**What needs to be done**: From the listing that follows, extract every line and set it down unaltered.

**Provided material**:
━━━━━━
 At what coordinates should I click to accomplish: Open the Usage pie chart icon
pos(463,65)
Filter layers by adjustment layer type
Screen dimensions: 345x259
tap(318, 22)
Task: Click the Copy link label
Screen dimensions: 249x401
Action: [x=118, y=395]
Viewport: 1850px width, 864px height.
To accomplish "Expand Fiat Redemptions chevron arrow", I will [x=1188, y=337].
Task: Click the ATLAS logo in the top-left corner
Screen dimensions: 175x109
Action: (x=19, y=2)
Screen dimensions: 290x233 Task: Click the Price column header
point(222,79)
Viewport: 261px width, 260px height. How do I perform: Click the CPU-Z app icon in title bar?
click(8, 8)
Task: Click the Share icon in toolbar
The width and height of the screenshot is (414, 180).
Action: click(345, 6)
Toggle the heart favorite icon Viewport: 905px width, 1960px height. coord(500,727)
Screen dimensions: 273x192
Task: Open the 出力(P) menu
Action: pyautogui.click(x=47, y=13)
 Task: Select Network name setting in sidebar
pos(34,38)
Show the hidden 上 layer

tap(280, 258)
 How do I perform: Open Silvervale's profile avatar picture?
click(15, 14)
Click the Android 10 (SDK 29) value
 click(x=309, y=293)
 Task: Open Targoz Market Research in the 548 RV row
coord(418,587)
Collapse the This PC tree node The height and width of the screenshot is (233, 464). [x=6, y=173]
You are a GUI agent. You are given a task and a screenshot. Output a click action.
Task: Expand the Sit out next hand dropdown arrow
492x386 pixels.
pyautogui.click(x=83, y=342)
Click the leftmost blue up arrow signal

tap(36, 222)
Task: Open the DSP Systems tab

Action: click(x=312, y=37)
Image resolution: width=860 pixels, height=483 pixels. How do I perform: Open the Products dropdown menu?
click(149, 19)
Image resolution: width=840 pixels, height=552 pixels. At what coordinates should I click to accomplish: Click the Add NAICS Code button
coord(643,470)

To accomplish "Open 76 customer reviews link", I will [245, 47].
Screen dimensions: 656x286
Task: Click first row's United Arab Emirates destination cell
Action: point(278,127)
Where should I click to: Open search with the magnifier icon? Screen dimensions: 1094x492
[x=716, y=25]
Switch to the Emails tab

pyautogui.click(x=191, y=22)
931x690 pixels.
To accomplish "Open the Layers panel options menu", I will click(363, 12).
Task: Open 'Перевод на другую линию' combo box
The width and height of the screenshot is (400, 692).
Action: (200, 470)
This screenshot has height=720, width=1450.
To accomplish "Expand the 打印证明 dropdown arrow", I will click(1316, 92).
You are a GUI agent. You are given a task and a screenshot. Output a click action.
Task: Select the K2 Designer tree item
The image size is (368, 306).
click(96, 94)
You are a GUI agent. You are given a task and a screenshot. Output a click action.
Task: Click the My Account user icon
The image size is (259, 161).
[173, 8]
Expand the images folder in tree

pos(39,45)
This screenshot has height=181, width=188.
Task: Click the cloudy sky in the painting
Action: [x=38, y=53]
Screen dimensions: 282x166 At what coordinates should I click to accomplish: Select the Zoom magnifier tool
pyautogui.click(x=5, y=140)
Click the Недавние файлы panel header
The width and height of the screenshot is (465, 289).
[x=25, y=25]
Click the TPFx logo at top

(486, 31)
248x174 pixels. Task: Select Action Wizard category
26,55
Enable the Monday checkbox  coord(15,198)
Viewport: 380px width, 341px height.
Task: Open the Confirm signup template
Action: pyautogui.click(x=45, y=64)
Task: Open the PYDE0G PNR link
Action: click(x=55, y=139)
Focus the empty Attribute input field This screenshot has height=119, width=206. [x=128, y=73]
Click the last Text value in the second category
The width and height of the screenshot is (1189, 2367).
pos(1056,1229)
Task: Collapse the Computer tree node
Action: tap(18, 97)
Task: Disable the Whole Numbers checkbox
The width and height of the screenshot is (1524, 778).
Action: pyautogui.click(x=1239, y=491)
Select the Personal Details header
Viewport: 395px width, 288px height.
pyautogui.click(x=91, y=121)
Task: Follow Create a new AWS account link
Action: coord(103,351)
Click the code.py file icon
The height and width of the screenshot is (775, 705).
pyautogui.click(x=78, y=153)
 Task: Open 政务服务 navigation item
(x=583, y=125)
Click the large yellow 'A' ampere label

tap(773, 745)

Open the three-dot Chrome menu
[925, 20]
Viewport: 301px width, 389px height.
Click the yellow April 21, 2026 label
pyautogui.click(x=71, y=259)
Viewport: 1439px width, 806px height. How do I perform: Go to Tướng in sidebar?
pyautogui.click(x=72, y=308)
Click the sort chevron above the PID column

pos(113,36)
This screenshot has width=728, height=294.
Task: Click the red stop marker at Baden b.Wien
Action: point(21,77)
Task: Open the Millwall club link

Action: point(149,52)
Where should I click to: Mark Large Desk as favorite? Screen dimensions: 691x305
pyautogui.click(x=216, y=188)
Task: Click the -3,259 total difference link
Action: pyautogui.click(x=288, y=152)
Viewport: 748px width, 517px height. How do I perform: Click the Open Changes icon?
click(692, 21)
━━━━━━
**Task result**:
 At what coordinates should I click to accomplish: Open the Usage pie chart icon
pos(463,65)
Filter layers by adjustment layer type
Screen dimensions: 345x259
tap(318, 22)
Task: Click the Copy link label
Screen dimensions: 249x401
Action: [x=118, y=395]
Viewport: 1850px width, 864px height.
To accomplish "Expand Fiat Redemptions chevron arrow", I will [x=1188, y=337].
Task: Click the ATLAS logo in the top-left corner
Screen dimensions: 175x109
Action: (x=19, y=2)
Screen dimensions: 290x233 Task: Click the Price column header
point(222,79)
Viewport: 261px width, 260px height. How do I perform: Click the CPU-Z app icon in title bar?
click(8, 8)
Task: Click the Share icon in toolbar
The width and height of the screenshot is (414, 180).
Action: click(345, 6)
Toggle the heart favorite icon Viewport: 905px width, 1960px height. coord(500,727)
Screen dimensions: 273x192
Task: Open the 出力(P) menu
Action: pyautogui.click(x=47, y=13)
 Task: Select Network name setting in sidebar
pos(34,38)
Show the hidden 上 layer

tap(280, 258)
 How do I perform: Open Silvervale's profile avatar picture?
click(15, 14)
Click the Android 10 (SDK 29) value
 click(x=309, y=293)
 Task: Open Targoz Market Research in the 548 RV row
coord(418,587)
Collapse the This PC tree node The height and width of the screenshot is (233, 464). [x=6, y=173]
You are a GUI agent. You are given a task and a screenshot. Output a click action.
Task: Expand the Sit out next hand dropdown arrow
492x386 pixels.
pyautogui.click(x=83, y=342)
Click the leftmost blue up arrow signal

tap(36, 222)
Task: Open the DSP Systems tab

Action: click(x=312, y=37)
Image resolution: width=860 pixels, height=483 pixels. How do I perform: Open the Products dropdown menu?
click(149, 19)
Image resolution: width=840 pixels, height=552 pixels. At what coordinates should I click to accomplish: Click the Add NAICS Code button
coord(643,470)

To accomplish "Open 76 customer reviews link", I will [245, 47].
Screen dimensions: 656x286
Task: Click first row's United Arab Emirates destination cell
Action: point(278,127)
Where should I click to: Open search with the magnifier icon? Screen dimensions: 1094x492
[x=716, y=25]
Switch to the Emails tab

pyautogui.click(x=191, y=22)
931x690 pixels.
To accomplish "Open the Layers panel options menu", I will click(363, 12).
Task: Open 'Перевод на другую линию' combo box
The width and height of the screenshot is (400, 692).
Action: (200, 470)
This screenshot has height=720, width=1450.
To accomplish "Expand the 打印证明 dropdown arrow", I will click(1316, 92).
You are a GUI agent. You are given a task and a screenshot. Output a click action.
Task: Select the K2 Designer tree item
The image size is (368, 306).
click(96, 94)
You are a GUI agent. You are given a task and a screenshot. Output a click action.
Task: Click the My Account user icon
The image size is (259, 161).
[173, 8]
Expand the images folder in tree

pos(39,45)
This screenshot has height=181, width=188.
Task: Click the cloudy sky in the painting
Action: [x=38, y=53]
Screen dimensions: 282x166 At what coordinates should I click to accomplish: Select the Zoom magnifier tool
pyautogui.click(x=5, y=140)
Click the Недавние файлы panel header
The width and height of the screenshot is (465, 289).
[x=25, y=25]
Click the TPFx logo at top

(486, 31)
248x174 pixels. Task: Select Action Wizard category
26,55
Enable the Monday checkbox  coord(15,198)
Viewport: 380px width, 341px height.
Task: Open the Confirm signup template
Action: pyautogui.click(x=45, y=64)
Task: Open the PYDE0G PNR link
Action: click(x=55, y=139)
Focus the empty Attribute input field This screenshot has height=119, width=206. [x=128, y=73]
Click the last Text value in the second category
The width and height of the screenshot is (1189, 2367).
pos(1056,1229)
Task: Collapse the Computer tree node
Action: tap(18, 97)
Task: Disable the Whole Numbers checkbox
The width and height of the screenshot is (1524, 778).
Action: pyautogui.click(x=1239, y=491)
Select the Personal Details header
Viewport: 395px width, 288px height.
pyautogui.click(x=91, y=121)
Task: Follow Create a new AWS account link
Action: coord(103,351)
Click the code.py file icon
The height and width of the screenshot is (775, 705).
pyautogui.click(x=78, y=153)
 Task: Open 政务服务 navigation item
(x=583, y=125)
Click the large yellow 'A' ampere label

tap(773, 745)

Open the three-dot Chrome menu
[925, 20]
Viewport: 301px width, 389px height.
Click the yellow April 21, 2026 label
pyautogui.click(x=71, y=259)
Viewport: 1439px width, 806px height. How do I perform: Go to Tướng in sidebar?
pyautogui.click(x=72, y=308)
Click the sort chevron above the PID column

pos(113,36)
This screenshot has width=728, height=294.
Task: Click the red stop marker at Baden b.Wien
Action: point(21,77)
Task: Open the Millwall club link

Action: point(149,52)
Where should I click to: Mark Large Desk as favorite? Screen dimensions: 691x305
pyautogui.click(x=216, y=188)
Task: Click the -3,259 total difference link
Action: pyautogui.click(x=288, y=152)
Viewport: 748px width, 517px height. How do I perform: Click the Open Changes icon?
click(692, 21)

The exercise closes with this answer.